昨日の初配信は最高だった。皆と一緒にゲームして、『マレ熊 茶子』も可愛いと言ってもらえた。
「さぁ、今日はなにしよう?」
う~んと考え込んですぐさま閃いた。
「Vtuberといえば、朝活! それじゃさっそく、準備、準備~♪」
【朝活】みんなおはよ~。朝ごはんですよ【喰らえ】
「おはようございます! 皆朝ごはん食べた? まだの人は一緒に食べましょう!」
シベチャチャ:おはよ~
クッチャマ:昨日の新人か、おはよ~
「シベチャチャさん、クッチャマさん、おはようございます。お二人とも昨日の配信でコメントしてくれた方ですね。
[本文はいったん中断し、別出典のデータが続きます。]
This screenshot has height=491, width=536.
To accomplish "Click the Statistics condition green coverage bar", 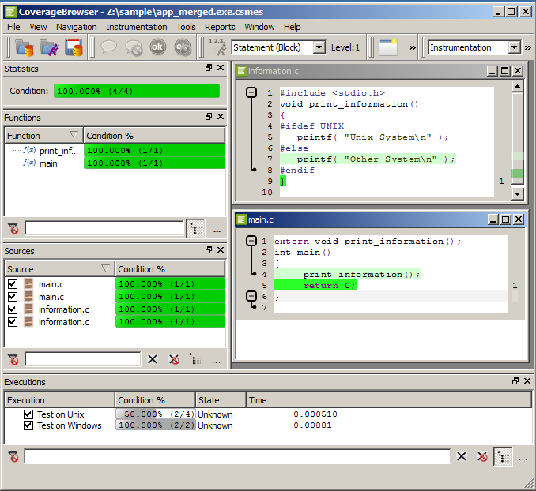I will click(136, 91).
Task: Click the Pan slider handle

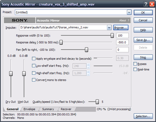Action: tap(87, 50)
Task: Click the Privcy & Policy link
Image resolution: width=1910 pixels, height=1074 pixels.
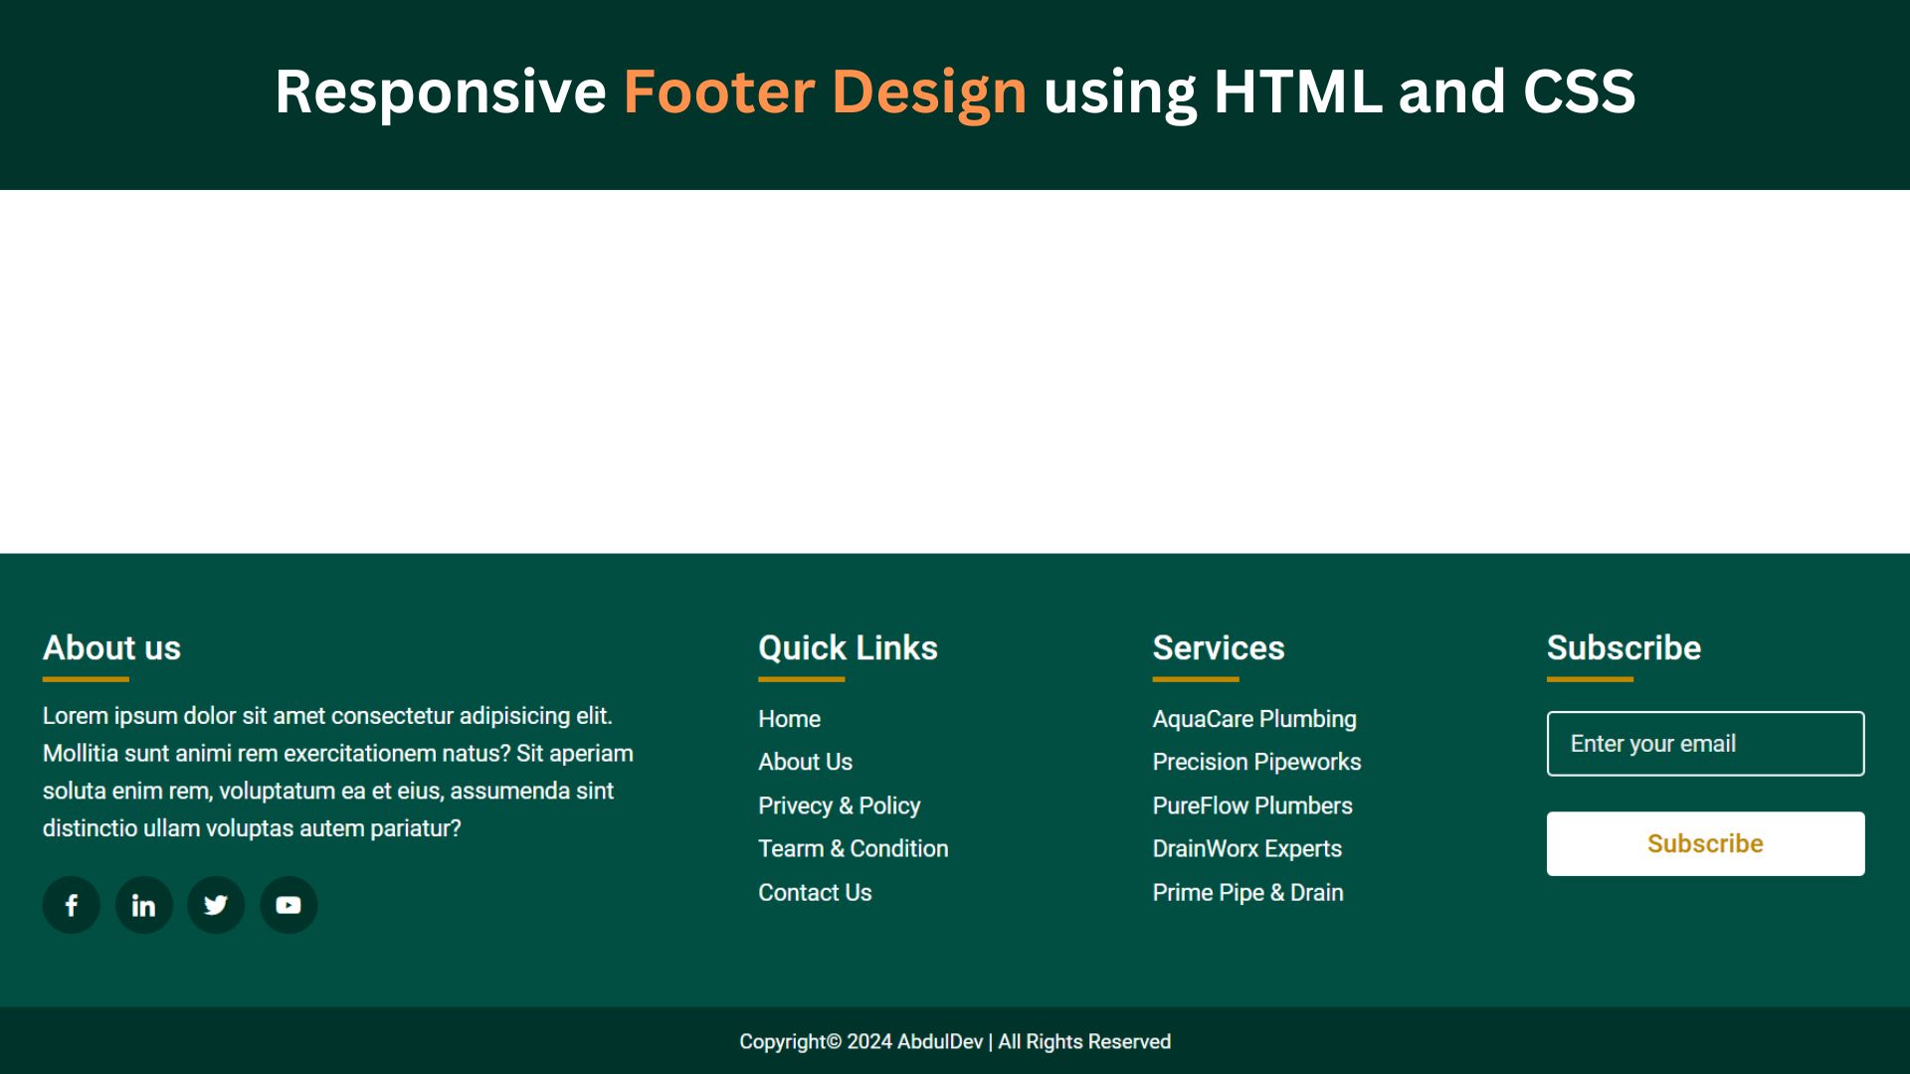Action: click(839, 806)
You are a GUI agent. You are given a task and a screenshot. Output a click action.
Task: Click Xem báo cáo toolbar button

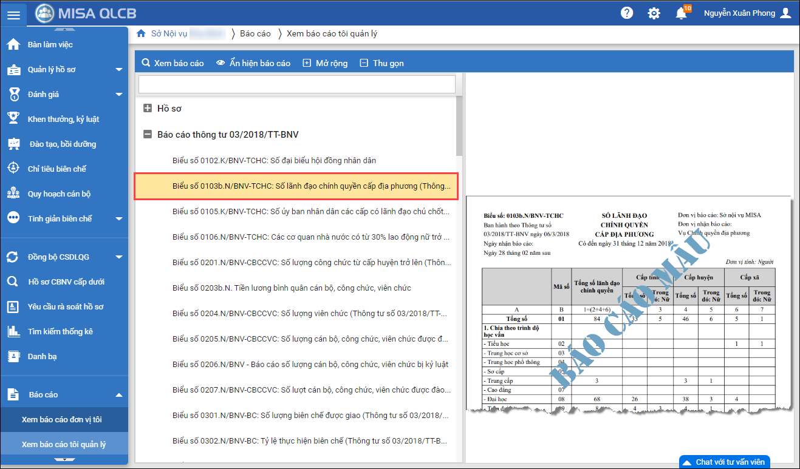173,63
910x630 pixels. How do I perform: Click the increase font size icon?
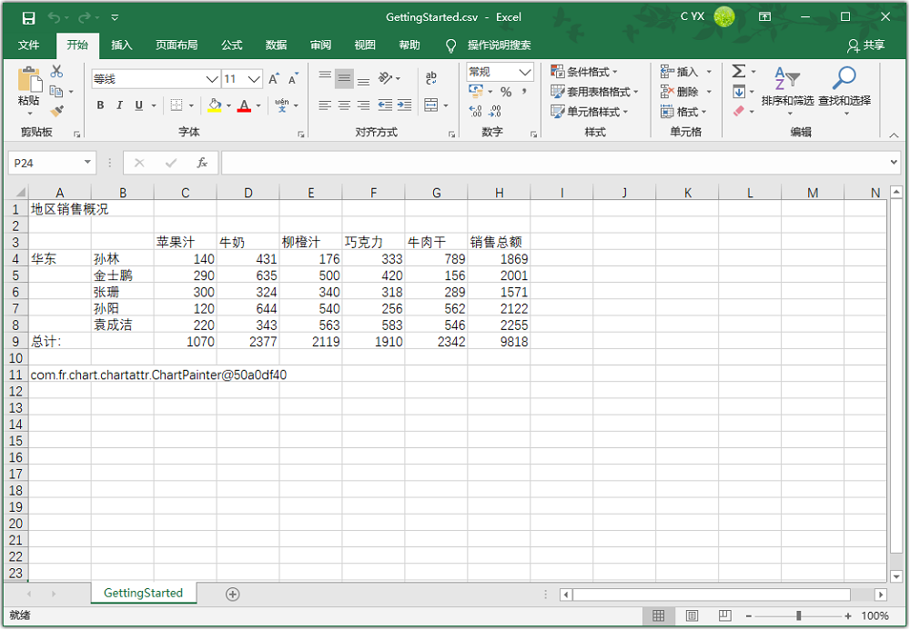pyautogui.click(x=274, y=79)
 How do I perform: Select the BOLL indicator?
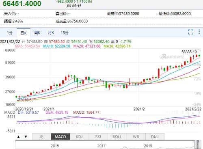pos(117,136)
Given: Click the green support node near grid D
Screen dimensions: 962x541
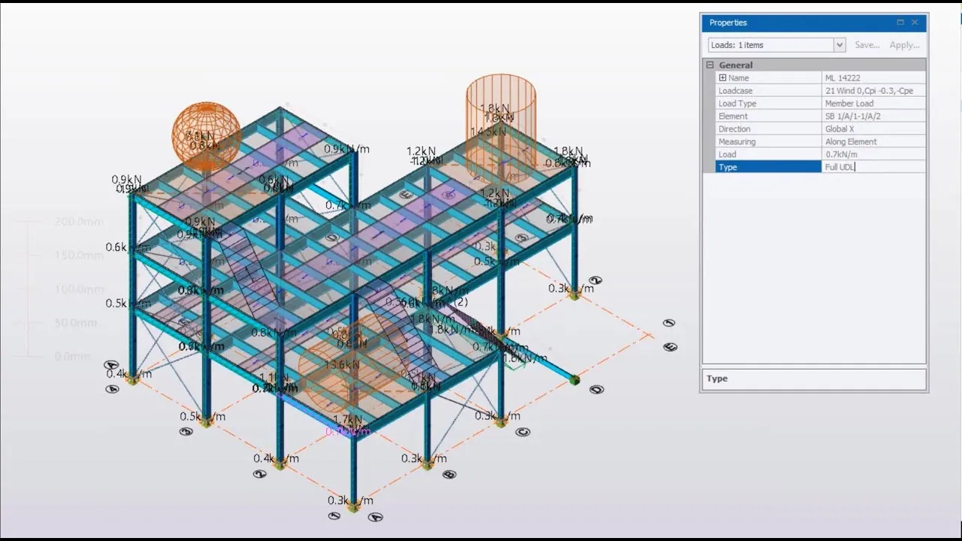Looking at the screenshot, I should coord(575,380).
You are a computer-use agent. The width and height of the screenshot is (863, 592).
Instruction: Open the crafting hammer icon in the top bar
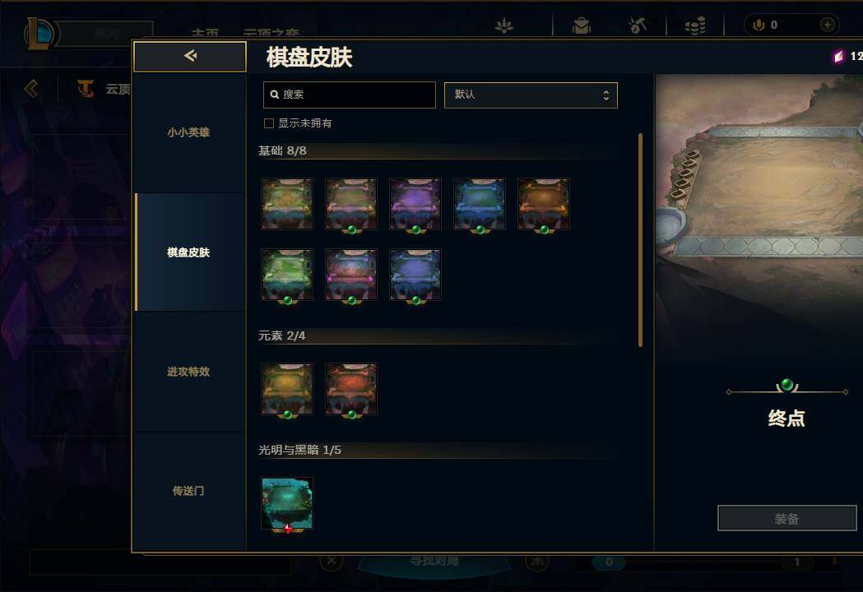[x=638, y=25]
今後ともごひいきに!」
シベチャチャ:よろしく
クッチャマ:昨日の配信ゆるい感じでよかった
「今日は朝活に挑戦です! とりあえず作ってきましたぁ……はい、ジャン!」
ディスプレイに素人くさい写メが映る。
「今日のわたしの朝ごはんはチーズトーストーー! この写真のヤツわたしの手作りです!」
写真に写ってたのは、周囲がぼかされたチーズトースト。四つ切の厚い食パンに、これでもかとピザ用チーズがかけられている。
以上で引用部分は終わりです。